**SET TASK:** Reproduce word for word the lines from the first one below through the line containing "point(672,263)", including both.
# # # # #
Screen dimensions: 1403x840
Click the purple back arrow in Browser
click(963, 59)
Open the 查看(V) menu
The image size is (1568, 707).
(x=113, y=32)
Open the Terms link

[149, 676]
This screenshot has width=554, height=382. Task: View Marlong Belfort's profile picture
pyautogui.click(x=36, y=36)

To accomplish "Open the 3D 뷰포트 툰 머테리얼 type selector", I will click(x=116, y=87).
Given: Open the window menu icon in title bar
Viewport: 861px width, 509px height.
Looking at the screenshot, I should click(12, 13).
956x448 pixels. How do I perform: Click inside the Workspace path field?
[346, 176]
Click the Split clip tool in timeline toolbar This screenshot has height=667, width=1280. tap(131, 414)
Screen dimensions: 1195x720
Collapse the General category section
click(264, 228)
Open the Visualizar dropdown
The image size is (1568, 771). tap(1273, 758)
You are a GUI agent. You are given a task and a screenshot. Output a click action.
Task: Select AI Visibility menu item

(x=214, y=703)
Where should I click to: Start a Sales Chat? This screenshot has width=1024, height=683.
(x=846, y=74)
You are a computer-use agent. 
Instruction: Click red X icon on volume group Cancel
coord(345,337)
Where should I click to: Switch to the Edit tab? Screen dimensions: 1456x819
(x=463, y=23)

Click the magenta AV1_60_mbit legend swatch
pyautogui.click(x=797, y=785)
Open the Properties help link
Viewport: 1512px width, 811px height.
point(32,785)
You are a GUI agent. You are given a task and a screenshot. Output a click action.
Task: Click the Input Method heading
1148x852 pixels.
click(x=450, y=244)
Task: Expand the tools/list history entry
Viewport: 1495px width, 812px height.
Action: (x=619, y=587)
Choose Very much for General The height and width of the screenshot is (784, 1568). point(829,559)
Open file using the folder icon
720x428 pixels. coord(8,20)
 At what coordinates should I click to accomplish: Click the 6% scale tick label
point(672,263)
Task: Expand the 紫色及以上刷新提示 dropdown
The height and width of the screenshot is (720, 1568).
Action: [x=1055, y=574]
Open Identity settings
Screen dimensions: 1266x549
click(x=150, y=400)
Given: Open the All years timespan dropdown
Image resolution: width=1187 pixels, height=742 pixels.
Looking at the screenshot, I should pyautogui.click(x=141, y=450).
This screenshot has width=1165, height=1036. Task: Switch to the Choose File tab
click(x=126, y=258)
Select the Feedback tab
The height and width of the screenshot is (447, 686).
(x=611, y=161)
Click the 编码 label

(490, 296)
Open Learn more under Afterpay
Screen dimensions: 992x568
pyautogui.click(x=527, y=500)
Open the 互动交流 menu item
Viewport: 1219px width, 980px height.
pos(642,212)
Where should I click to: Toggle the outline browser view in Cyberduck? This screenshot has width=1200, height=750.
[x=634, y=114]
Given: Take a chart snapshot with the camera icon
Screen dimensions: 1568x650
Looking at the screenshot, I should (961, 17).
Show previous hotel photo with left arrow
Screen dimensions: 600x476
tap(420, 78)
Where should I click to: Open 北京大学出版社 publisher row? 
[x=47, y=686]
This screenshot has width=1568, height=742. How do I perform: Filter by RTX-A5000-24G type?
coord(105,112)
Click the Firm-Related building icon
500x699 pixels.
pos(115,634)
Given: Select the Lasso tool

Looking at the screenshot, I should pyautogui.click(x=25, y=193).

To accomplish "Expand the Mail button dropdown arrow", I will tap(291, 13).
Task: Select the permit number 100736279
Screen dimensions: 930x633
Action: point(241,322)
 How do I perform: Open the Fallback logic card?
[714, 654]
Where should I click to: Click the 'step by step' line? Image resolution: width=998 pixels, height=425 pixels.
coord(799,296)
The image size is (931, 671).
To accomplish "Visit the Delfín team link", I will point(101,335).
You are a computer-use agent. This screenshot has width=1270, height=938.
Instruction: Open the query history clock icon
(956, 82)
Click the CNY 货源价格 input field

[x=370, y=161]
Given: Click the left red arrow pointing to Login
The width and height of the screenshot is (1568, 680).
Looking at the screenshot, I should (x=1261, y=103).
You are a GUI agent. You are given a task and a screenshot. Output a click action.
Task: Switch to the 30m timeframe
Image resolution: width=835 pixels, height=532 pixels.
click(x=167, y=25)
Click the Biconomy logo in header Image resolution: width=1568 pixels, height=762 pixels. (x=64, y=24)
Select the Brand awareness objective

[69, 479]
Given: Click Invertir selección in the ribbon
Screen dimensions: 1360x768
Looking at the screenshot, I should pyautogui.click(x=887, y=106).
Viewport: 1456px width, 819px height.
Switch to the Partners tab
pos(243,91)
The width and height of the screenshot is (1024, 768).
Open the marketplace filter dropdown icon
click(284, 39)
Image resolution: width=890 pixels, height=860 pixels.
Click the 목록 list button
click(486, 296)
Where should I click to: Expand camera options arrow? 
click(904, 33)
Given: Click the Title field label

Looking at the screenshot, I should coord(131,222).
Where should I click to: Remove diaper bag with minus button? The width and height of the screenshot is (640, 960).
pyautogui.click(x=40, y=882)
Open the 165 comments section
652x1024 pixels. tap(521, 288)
# # # # #
**EXERCISE RESULT:**
Screen dimensions: 1403x840
Click the purple back arrow in Browser
click(963, 59)
Open the 查看(V) menu
The image size is (1568, 707).
(x=113, y=32)
Open the Terms link

[149, 676]
This screenshot has width=554, height=382. Task: View Marlong Belfort's profile picture
pyautogui.click(x=36, y=36)

To accomplish "Open the 3D 뷰포트 툰 머테리얼 type selector", I will click(x=116, y=87).
Given: Open the window menu icon in title bar
Viewport: 861px width, 509px height.
Looking at the screenshot, I should click(12, 13).
956x448 pixels. How do I perform: Click inside the Workspace path field?
[346, 176]
Click the Split clip tool in timeline toolbar This screenshot has height=667, width=1280. tap(131, 414)
Screen dimensions: 1195x720
Collapse the General category section
click(264, 228)
Open the Visualizar dropdown
The image size is (1568, 771). tap(1273, 758)
You are a GUI agent. You are given a task and a screenshot. Output a click action.
Task: Select AI Visibility menu item

(x=214, y=703)
Where should I click to: Start a Sales Chat? This screenshot has width=1024, height=683.
(x=846, y=74)
You are a computer-use agent. 
Instruction: Click red X icon on volume group Cancel
coord(345,337)
Where should I click to: Switch to the Edit tab? Screen dimensions: 1456x819
(x=463, y=23)

Click the magenta AV1_60_mbit legend swatch
pyautogui.click(x=797, y=785)
Open the Properties help link
Viewport: 1512px width, 811px height.
point(32,785)
You are a GUI agent. You are given a task and a screenshot. Output a click action.
Task: Click the Input Method heading
1148x852 pixels.
click(x=450, y=244)
Task: Expand the tools/list history entry
Viewport: 1495px width, 812px height.
Action: (x=619, y=587)
Choose Very much for General The height and width of the screenshot is (784, 1568). point(829,559)
Open file using the folder icon
720x428 pixels. coord(8,20)
 At what coordinates should I click to accomplish: Click the 6% scale tick label
point(672,263)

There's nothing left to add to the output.